Archive for the ‘Crowdsourcing’ Category

What languages are spoken by crowdsourced workers?

Monday, October 18th, 2010

Language and cognition research that used to take thousands of dollars over several months can now be completed in a matter of hours for a few dollars. This is thanks to the recent proliferation of crowdsourcing technologies like Amazon Mechanical Turk (AMT) and CrowdFlower which have opened up a new avenues of research by engaging a ready, online workforce through microtasking. But we haven’t yet seen much work in cross-language crowdsourced studies (with some notable exceptions from Johns Hopkins like Ann Irvine and Alexandre Klementiev‘s ‘Using Mechanical Turk to Annotate Lexicons for Less Commonly Used Languages‘).
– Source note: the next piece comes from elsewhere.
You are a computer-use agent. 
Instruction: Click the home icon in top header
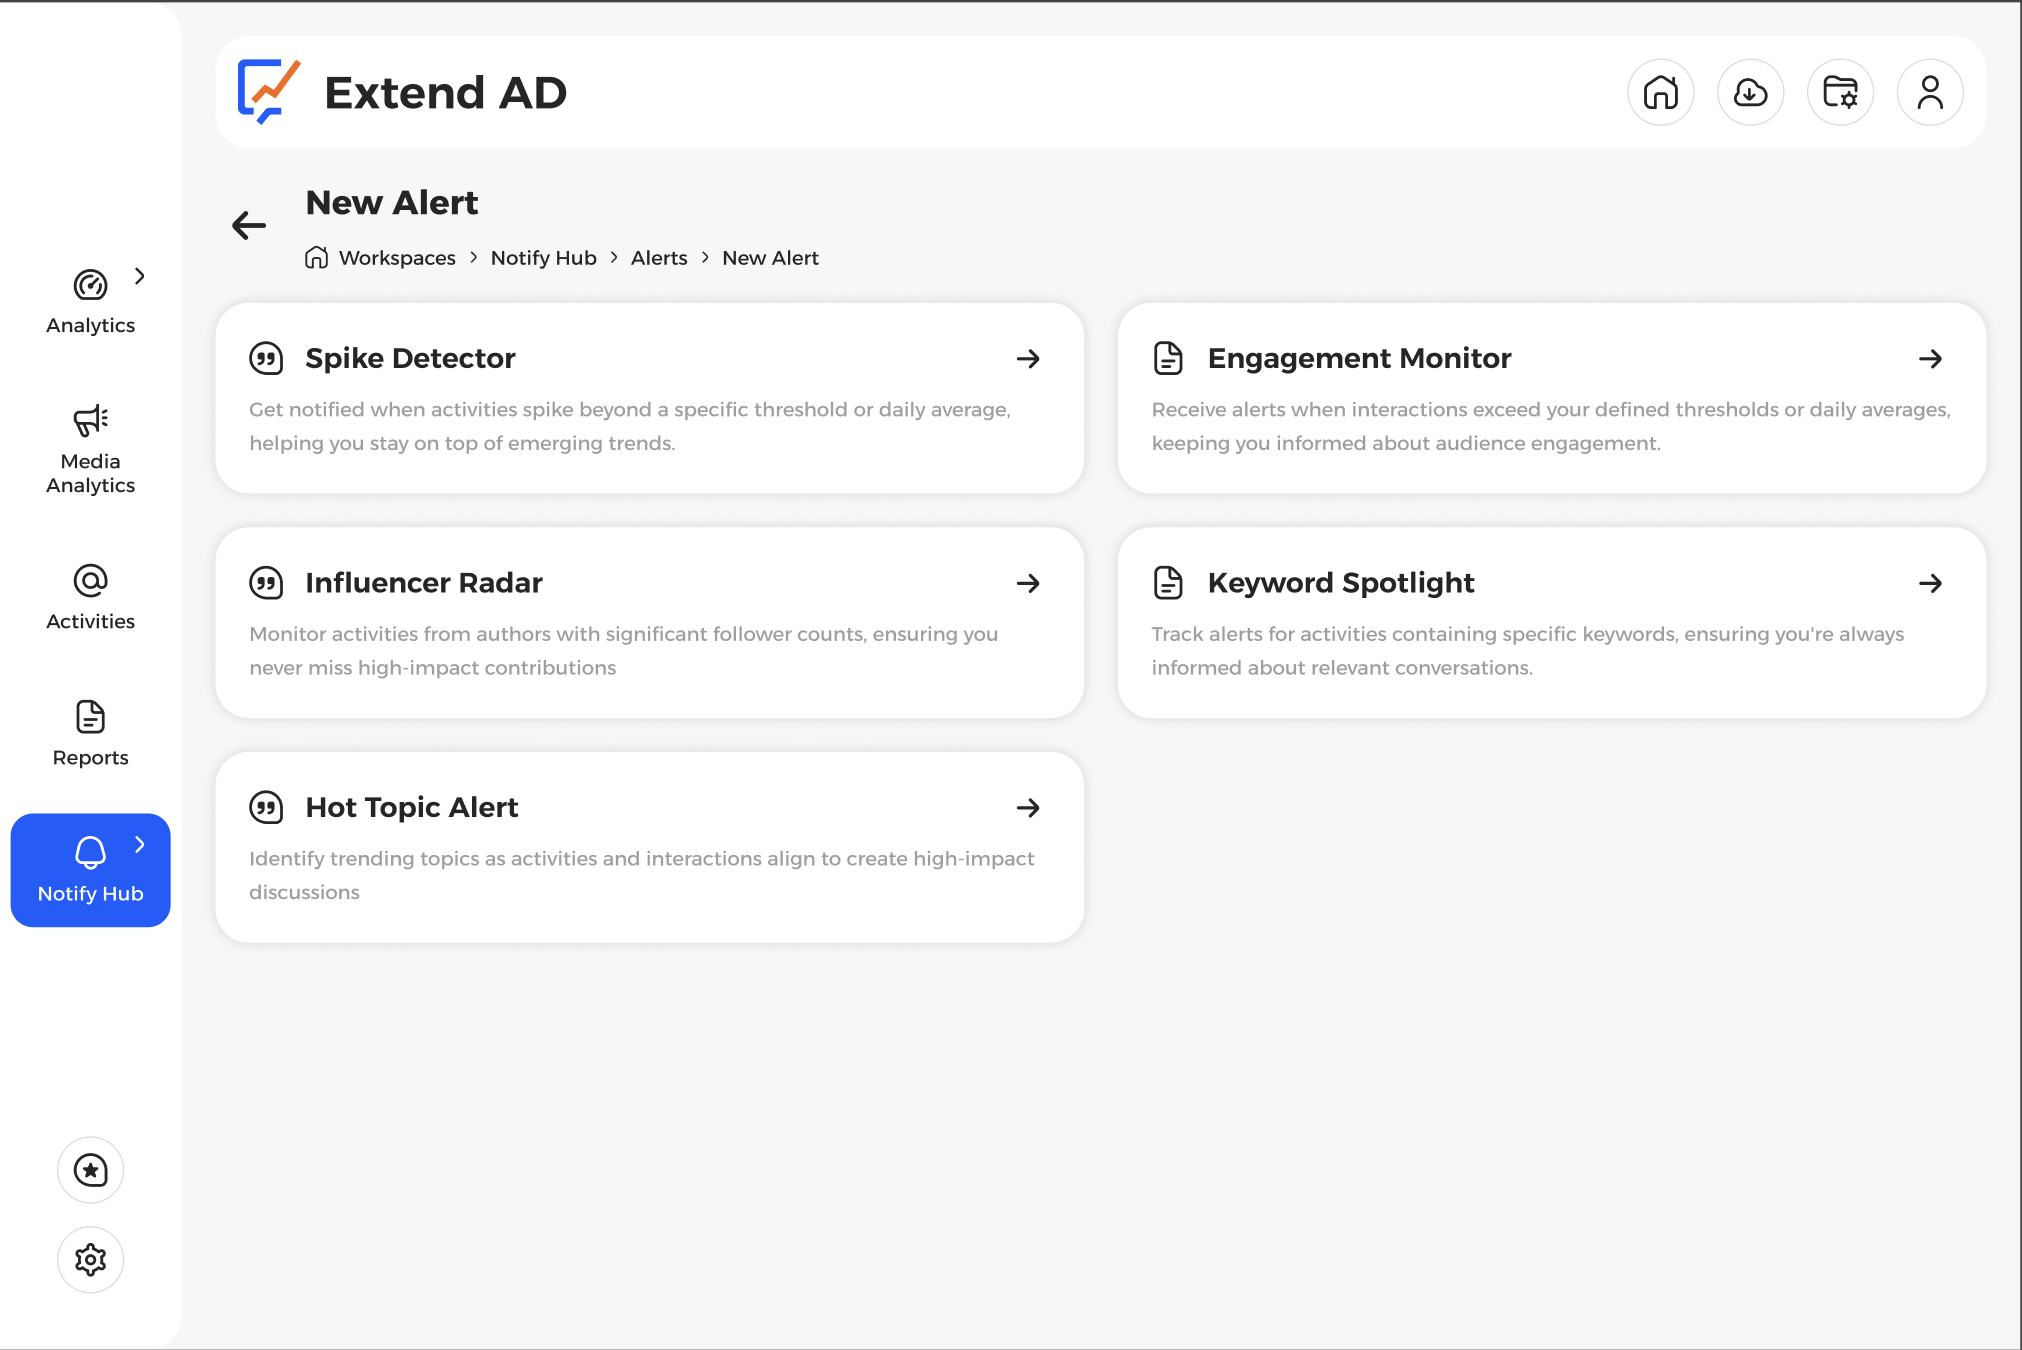coord(1660,93)

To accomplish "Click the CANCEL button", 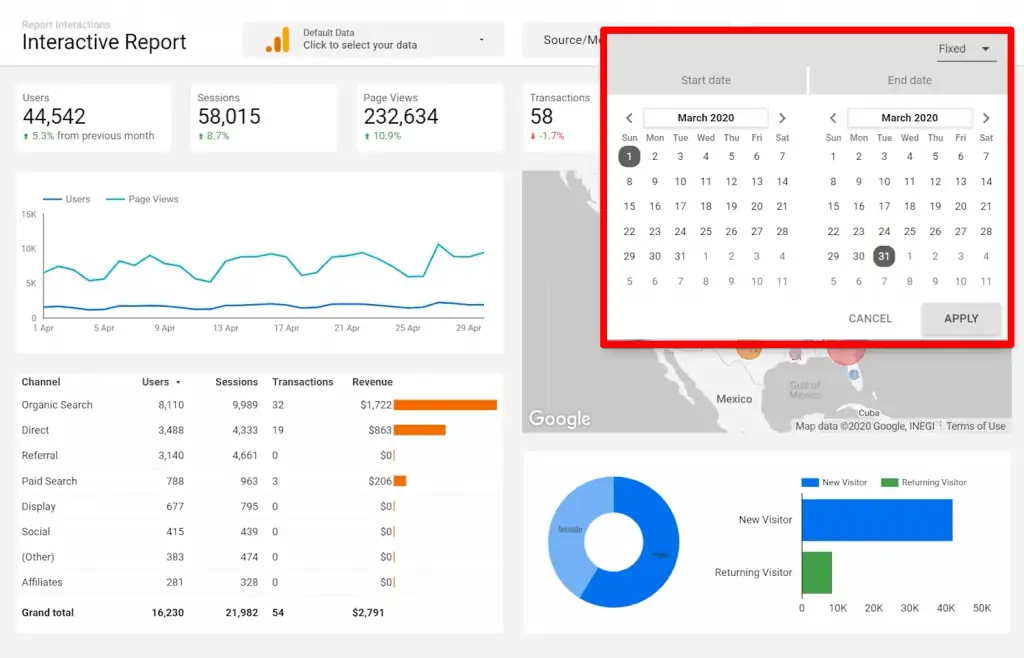I will pos(869,318).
There have been a few studies of the demographics of people using AMT, (esp The New Demographics of Mechanical Turk, by Panos Ipeirotis), but no-one had thought to simply ask the workers what languages they spoke. So I did.

Languages spoken by AMT workers

I asked a few hundred AMT workers what languages they spoke other than English. This was staggered over a number of tasks at different times of the day and week to get as much variety as possible. You are welcome to play with the results: crowdsourcing_languages.csv (contact me directly for expanded metadata). This gave about 2,100 data points in total.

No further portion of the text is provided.